Scientific progress is fitful, uneven, and slow. Public awareness follows belatedly. Culture comes last.
It was in 1856 that Eunice Newton Foote, a pioneering suffragist in Seneca Falls, NY, observed that increased atmospheric carbon dioxide would warm the planet. The Swedish chemist Svante Arrhenius made the link to fossil fuels in 1896, but it took another six decades before the American scientist Roger Revelle warned that a hotter planet might have rather negative consequences for human civilization. Scientific consensus on climate change arrived in 1979 (crystallized by the Carter administration’s Charney Report), but widespread public alarm didn’t set in until 1988, on the hottest June 23 in the history of Washington, DC, when NASA scientist James Hansen told the US Senate that global warming was no longer a theory—it had already arrived.
In the thirty-five years since, the public imagination of climate change has been dominated by a single genre: dystopia. This is to be expected—it’s human instinct, when faced with bad news, to leap to worst-case scenarios. And climate change has kept up its end of the bargain. It has delivered the worst: the worst fires, hurricanes, floods, droughts, and extinction crises humanity has encountered, with each year worse than the next and the promise of much grander devastation to come. One would anticipate novels, films, and visual art depicting Category 5 hurricanes and plagues and parched exoduses across post-apocalyptic wastelands, and that is mainly what we’ve received.
But dystopian art, for all its finality, is never a terminus. It is just the beginning—a subgenre of fantasy that abhors nuance and delights in extremes. Dystopias instruct and entertain but they are a blunt tool and, over time, go the way of all childhood fascinations.
The cultural history of the nuclear age offers a guide. In 1951, six years after Hiroshima, the first nuclear dystopias hit American movie theaters. Their pace accelerated through the decade; On the Beach was published in 1957 and filmed in 1959. Five years later, Stanley Kubrick isolated the comic absurdity in the premise of mutually assured destruction (Dr. Strangelove, 1964). But it was an additional twenty years before Don DeLillo could write a novel (White Noise, 1985) about how atomic anxiety had infected the national consciousness. The world didn’t need to wait for a nuclear exchange; the mere threat of one was sufficient to warp daily life in unpredictable and far-reaching ways. With that recognition, nuclear art had reached its maturity, forty years after the Trinity test.

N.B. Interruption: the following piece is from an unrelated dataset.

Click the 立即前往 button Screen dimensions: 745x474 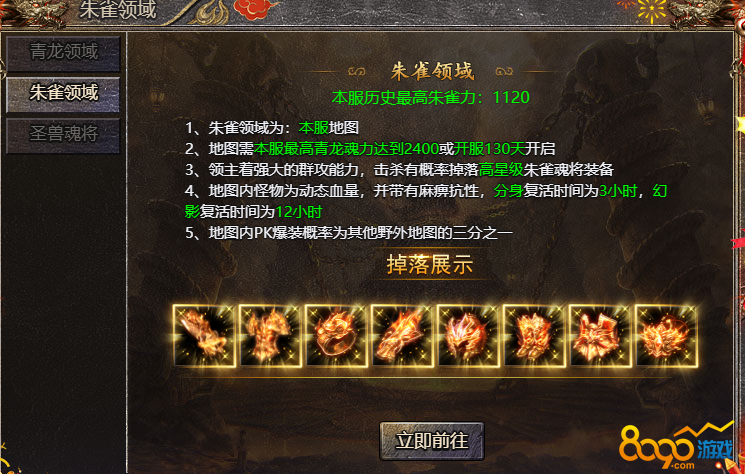[432, 441]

Margeaux Walter’s photographs don’t instruct, warn, or harangue. They ask questions—personal questions. Most critically: How has our sense of reality already been deranged by climate dread?
Our sense of reality has become, in a word, shaky. Winter is uncannily mild. Spring is summer. And summer…summer is demonic. There is nothing “natural” about the natural world; the term “natural world” has become a bleak joke. Every square inch of land and atmosphere bears our smudged fingerprints. If Walter’s photographs alienate at first glance, it is only because they manifest the weirdness of a planet behaving utterly unlike itself. The planet is behaving, instead, like us: erratic, confused, callous, violent, vengeful.

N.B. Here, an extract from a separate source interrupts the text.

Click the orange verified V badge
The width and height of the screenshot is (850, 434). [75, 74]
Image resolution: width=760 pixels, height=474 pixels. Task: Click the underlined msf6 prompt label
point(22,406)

In the series Don’t Be a Square, Walter has found a visual language for this uncanniness. The photographs present a majestic, often symmetrical landscape, only something is off. The something is a person—Walter herself—who seems to be trying, and failing magnificently, to blend in. The colors don’t quite match: The DayGlo orange stand in Juice Bar is a garish send-up of the burnt sienna of the desert mountains lit by the falling sun; the synthetic green wig in Yucca mocks the bright detonations of sharp leaves around it; the gray diving fins in Flip Flop are pallid companions to the folds of richly textured rock that engulf it. We can’t reproduce the majesty of the world we inherited; we can only simulate it. Crudely.

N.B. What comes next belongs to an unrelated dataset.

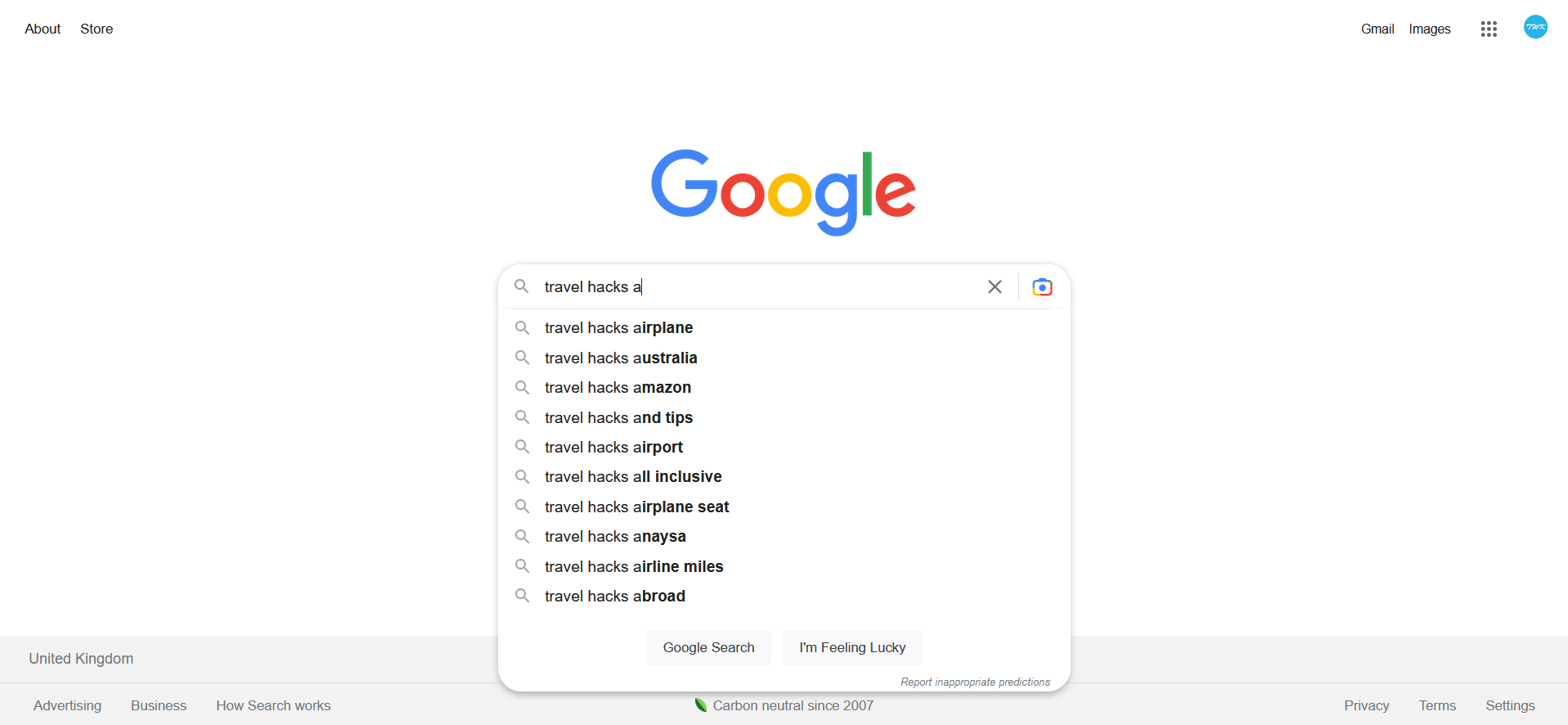Viewport: 1568px width, 725px height.
Task: Click the green leaf carbon neutral icon
Action: [701, 705]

There’s tragedy in this realization—a tragedy that any conscious person must, at some point, confront. There’s no going back to the nature ideal, the illusion of wildness and purity. It was always a myth, of course, a vestige of the Romantic age, but in landscapes like the ones Walter photographs it could be entertained for a time. That time has passed.
Walter’s photographs suggest a perverse and not entirely dispiriting alternative. Might we be able to find sublimity in this ruin? Or even freedom, majesty, a sense of the sacred? Might these qualities, which we’ve come to associate with untrammeled nature, be carried over into a damaged world? Is it not, at the very least, worth the effort to try? Our landscapes might be compromised but our art needn’t be.